[begin Recorded data]
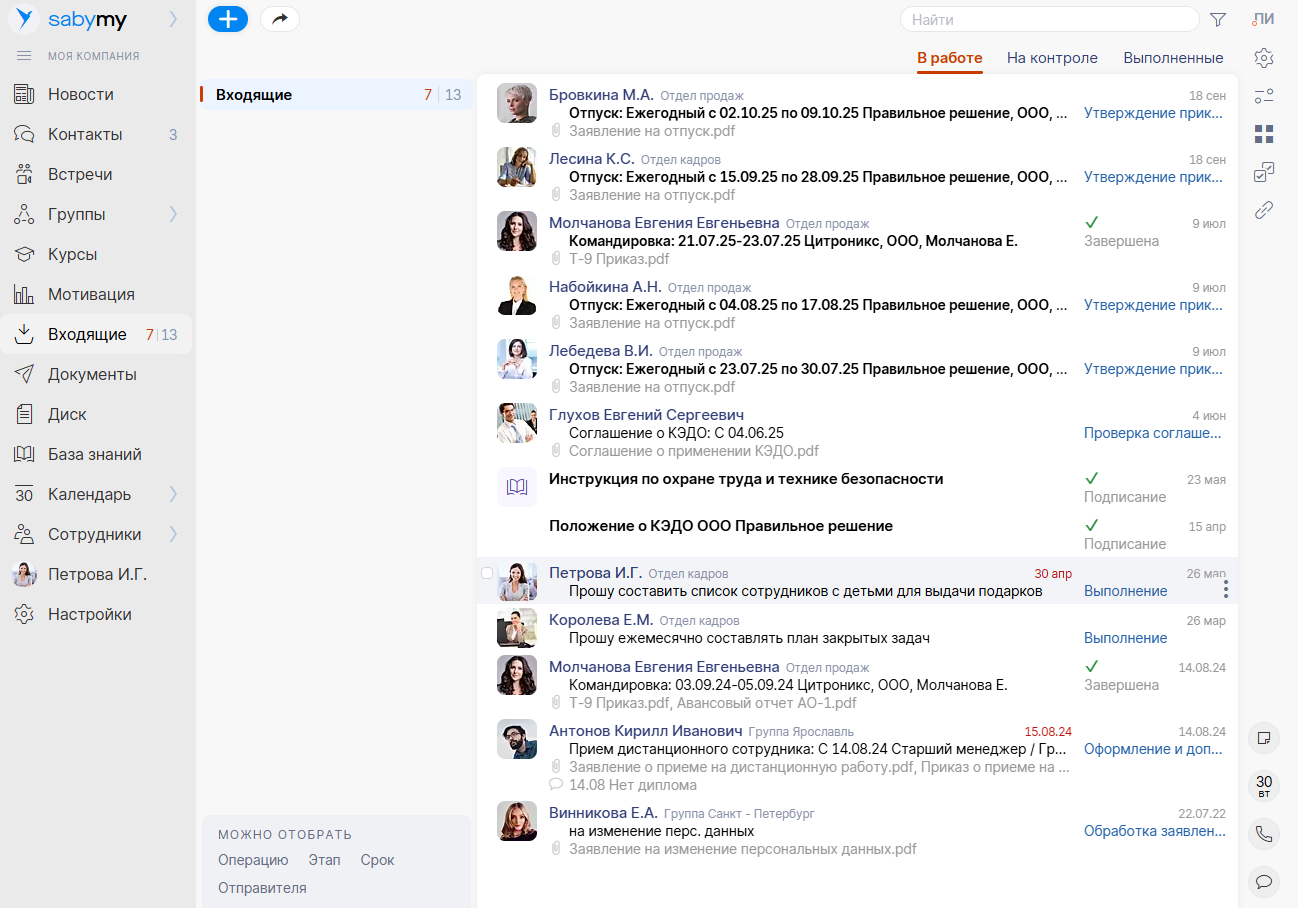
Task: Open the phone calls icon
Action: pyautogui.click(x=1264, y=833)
[end Recorded data]
[begin Recorded data]
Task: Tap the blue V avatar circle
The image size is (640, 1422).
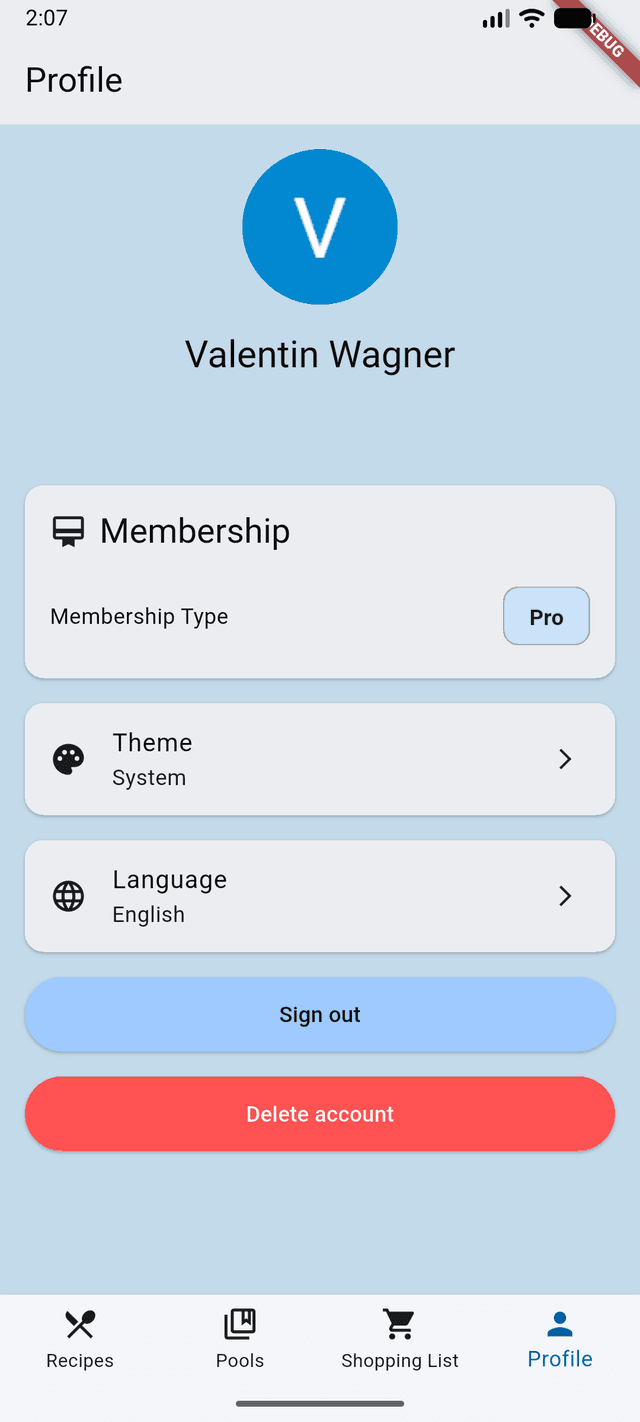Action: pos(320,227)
[end Recorded data]
Given instruction
Collect every line above that contains the word "Task". Case counts, so capitalization must match.

Result of the exercise
Task: Open the phone calls icon
Task: Tap the blue V avatar circle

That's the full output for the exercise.